Terminaba mi anterior post refiriendo a las contracciones a las que se encuentran sometidos los directivos de empresas ya que la situación es más grave de lo que parece a simple vista, por la importancia decisiva que la empresa –y con ella la función directiva– tiene en la economía y en la sociedad actual. En buena medida, la inadaptación de la realidad empresarial a los cambios, la contradicción entre sus mensajes y sus hechos, están sometiendo a la sociedad humana de la que dependen a una tensión psicológica casi esquizofrénica que está haciendo que los protagonistas de las propias empresas, las personas, sufran una especie de psicosis con pérdida de contacto con la realidad y ya sabe, querido lector que según la ciencia médica –concretamente la psiquiatría–, la diferencia entre una psicosis y una neurosis reside en que en esta última no existe pérdida de contacto con la realidad.

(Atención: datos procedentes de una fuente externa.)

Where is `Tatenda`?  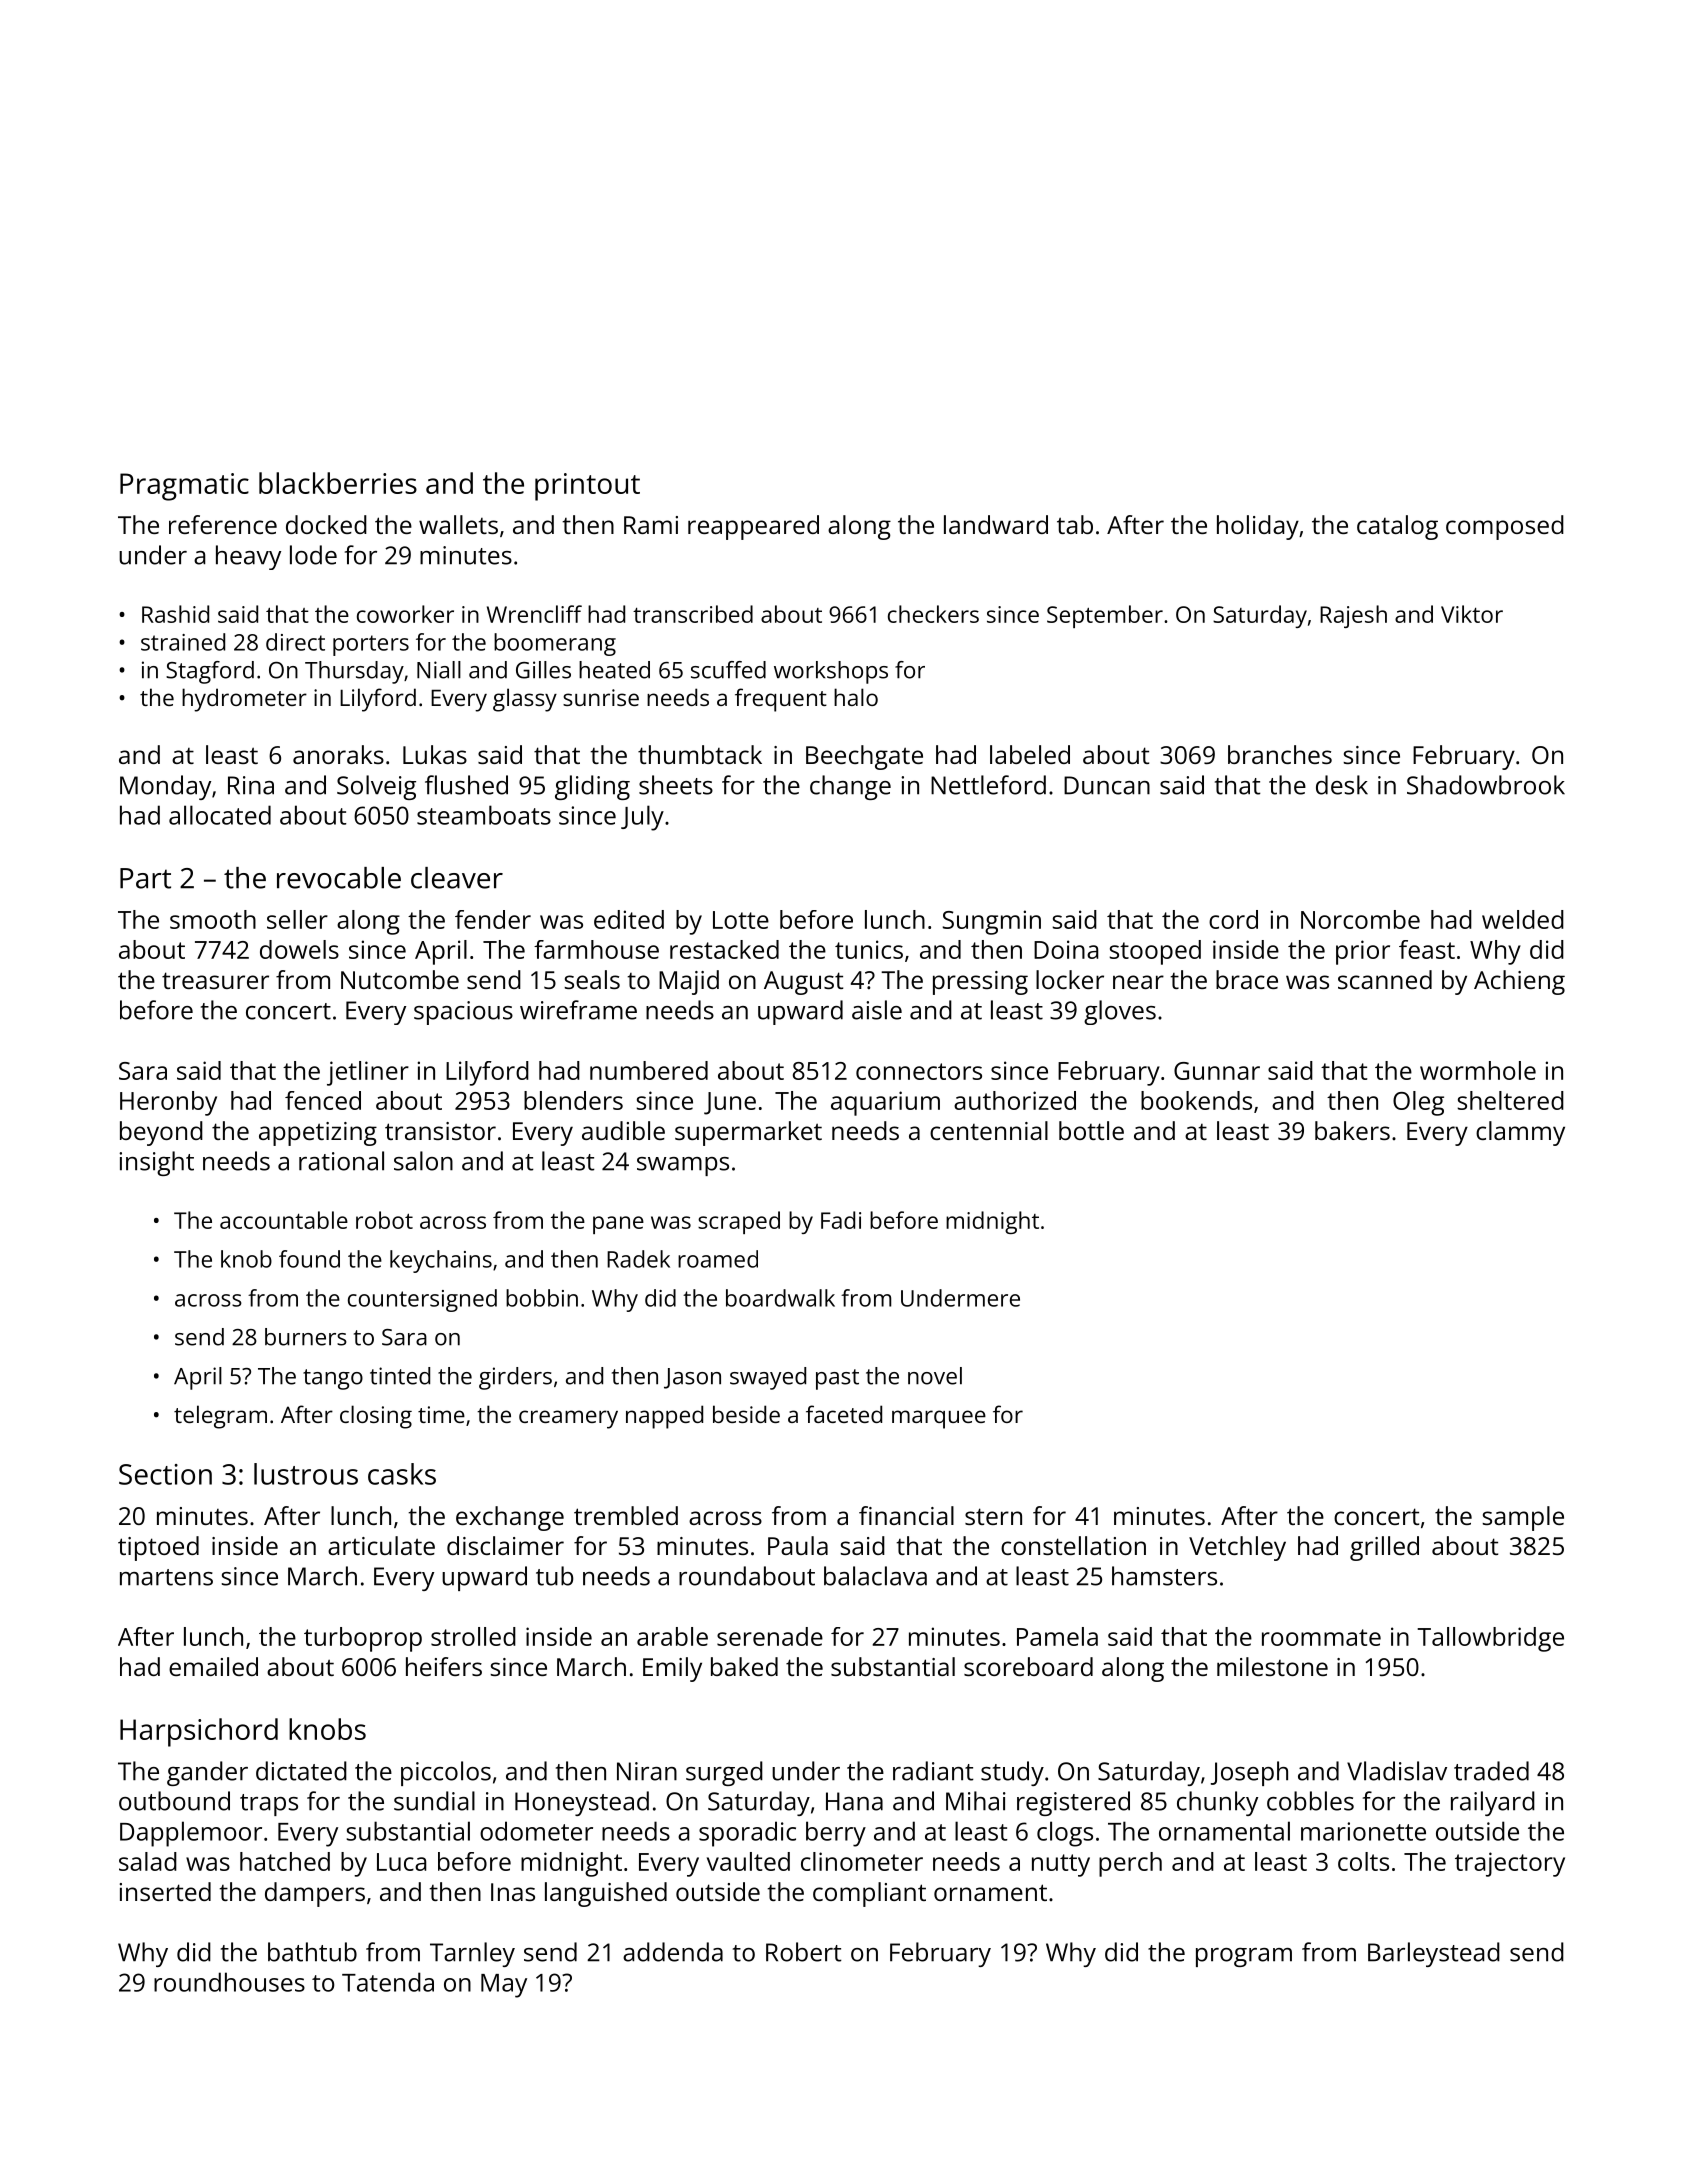
Tatenda is located at coordinates (388, 1982).
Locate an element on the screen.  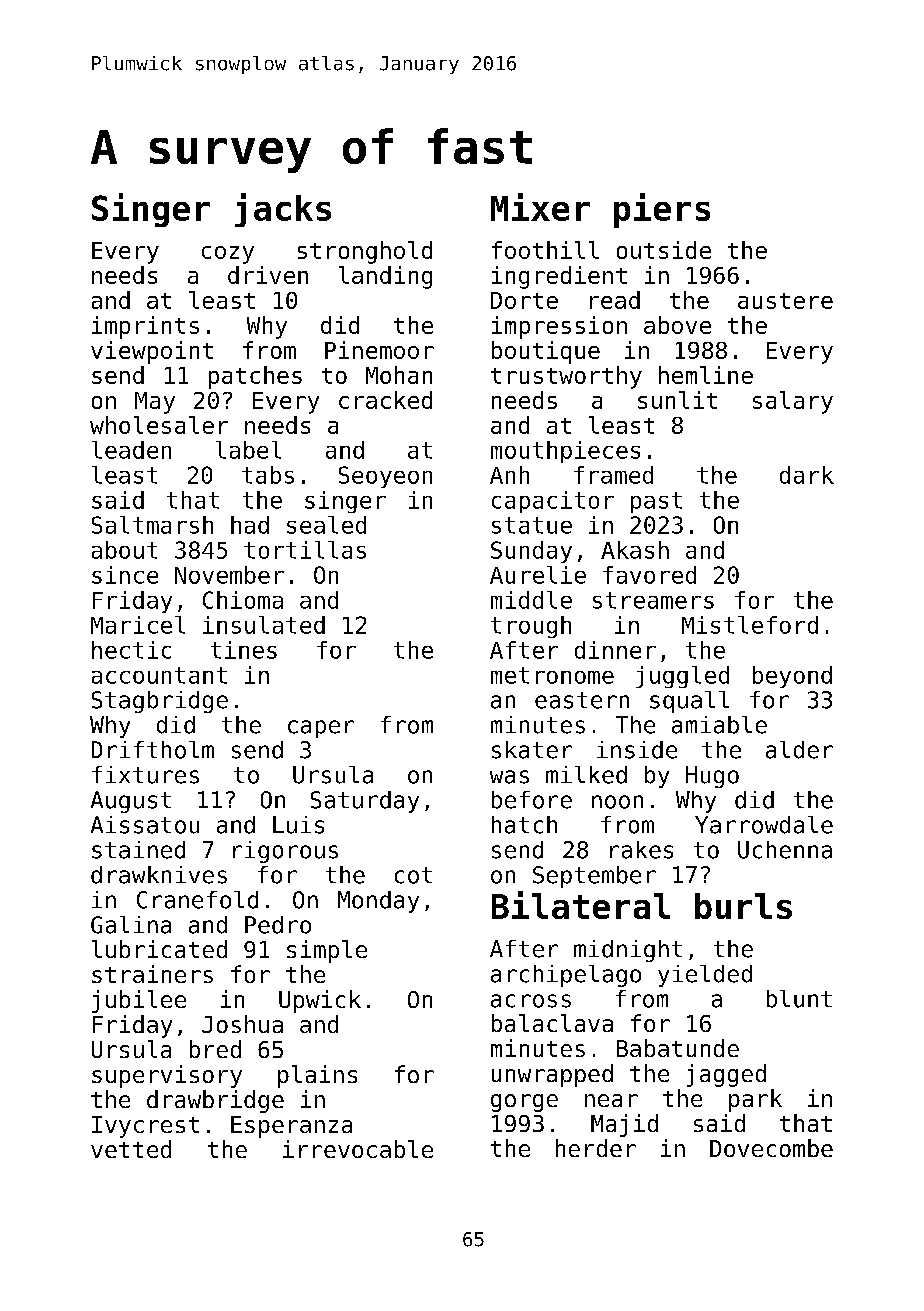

¿Por qué mantengo esta tesis? Sinceramente porque creo que a la mayoría de las empresas y a sus directivos se les llena la boca hablando de la importancia de su gente; afirman que es su capital fundamental, y hasta hablan del ser humano como fin. Sin embargo, a la hora de la verdad, demuestran con hechos y decisiones una filosofía que considera a las personas como un medio; incluso se las llama recursos, es decir, algo puramente material, un objeto, una cosa, algo perfectamente sustituible e intercambiable que sirve para hacer algo -siempre lo mismo- en todo momento e independientemente del que el contexto sea uno u otro. Esta cosificación del individuo está lejos de representar lo que realmente es: capital o fuente generadora de valor y riqueza. En función de cómo se gestione este capital su resultado no será siempre el mismo Este comportamiento espurio y falso es el factor desencadenante y fundamental de las patologías, o mejor dicho, de las psicopatologías de las organizaciones.

Las preguntas que ahora deberíamos hacernos serían: ¿cuáles son las raíces etiológicas del problema?, ¿cuáles son las causas responsable de esta patología?, ¿por qué las personas en las empresas viven en una disociación permanente casi esquizoide que les hace perder el contacto con la realidad?, ¿por qué se les dice que son algo especial y luego, a las primeras de cambio, se les retira ese calificativo positivo?, ¿por qué se les asegura que son importantes e inmediatamente se les demuestra su insignificancia?

En mis próximos posts me comprometo a analizar algunas de las actuaciones empresariales que –a mi juicio– son responsables etiológicos de estas psicopatologías organizativas, causantes de los grandes males que padece la empresa.